Below are our picks for some of the most fun and creative things to do this week in D.C. that are of special interest to the LGBTQ community.


MNSkating’s Pride Too!

Monday, June 27
7:30 p.m.
Laurel Skating Center
9890 Brewers Court
Laurel, Md.
Facebook | Meetup

Join the Monday Night Skaters for a Pride-themed skating party in Laurel, Md. on Monday.


Queen of the Capital at Adams Morgan Movie Nights

Tuesday, June 28
8-11 p.m.
Adams Morgan Soccer Field
Facebook

The Adams Morgan Partnership BID will be showing “Queen of the Capital” from local documentary maker Josh Davidsburg.


Pride Night at Frederick Keys

Wednesday, June 29
6-9 p.m.
Nymeo Field at Harry Grove Stadium
21 Stadium Drive
Frederick, Md.
Facebook | Tickets

Join Pride on the Patio for a night of baseball as the Frederick Keys hold Pride Night sponsored by the Frederick Center.


LGBTQ Families Discussion & Beer Tasting

Wednesday, June 29
7-8 p.m.
Aslin Beer Company
847 South Pickett Street
Alexandria, Va.
Facebook | Tickets

Rainbow Families will have an informal discussion about such topics as coming out, celebrating your child’s identity, being a good ally in the workplace and more . . . followed by a beer tasting!
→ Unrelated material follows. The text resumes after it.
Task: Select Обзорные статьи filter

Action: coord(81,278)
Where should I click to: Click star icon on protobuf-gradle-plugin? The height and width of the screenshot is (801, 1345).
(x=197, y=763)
No charge, but donations will be taken.


First Friday LGBTQ+ Social with GoGayDC

Friday, July 1
7-9 p.m.
The Commentary (in the Westin)
801 North Glebe Road
Arlington, Va.
Facebook | Eventbrite

Join GoGayDC for a monthly social gathering in Ballston.


Drag Race All-Stars Viewing Party

Friday, July 1
7-9 p.m.
JR.’s Bar
1519 17th Street, N.W.
Facebook

Get together with other Drag Race super fans for an evening viewing party hosted by Citrine.


Outdoor Movie Night

Friday, July 1
8:30-10:30 p.m.
Stead Park
1625 P Street, N.W.
Facebook

Bring your blanket and catch a movie on the big screen at Stead Park.


FireWerk with DJ Chord

See more than just the fireworks in the days ahead

Friday, July 1
9 p.m.
AquaGrill Reho
57 Baltimore Avenue
Rehoboth Beach, Del.
Facebook 

Kick off Independence Day weekend in Rehoboth with a no cover dance party at AquaGrill.


Zodiac Drag Contest

Zodiac Drag Contest (Blade file photo by Michael Key)

Sunday, July 3
8 p.m.
Freddie’s Beach Bar
555 23rd Street S
Arlington, Va.
$5 cover
Facebook

The monthly amateur drag competition returns to Freddie’s on Sunday. Check out the new talent (or try it out yourself).


Flashy 4th of July Weekend

Sunday, July 3 – Monday, July 4
10 p.m.
Flash
645 Florida Aveune, N.W.
$30
Facebook | Eventbrite

Celebrate Independence Day with a Flashy 4th of July on the dance floor of Flash.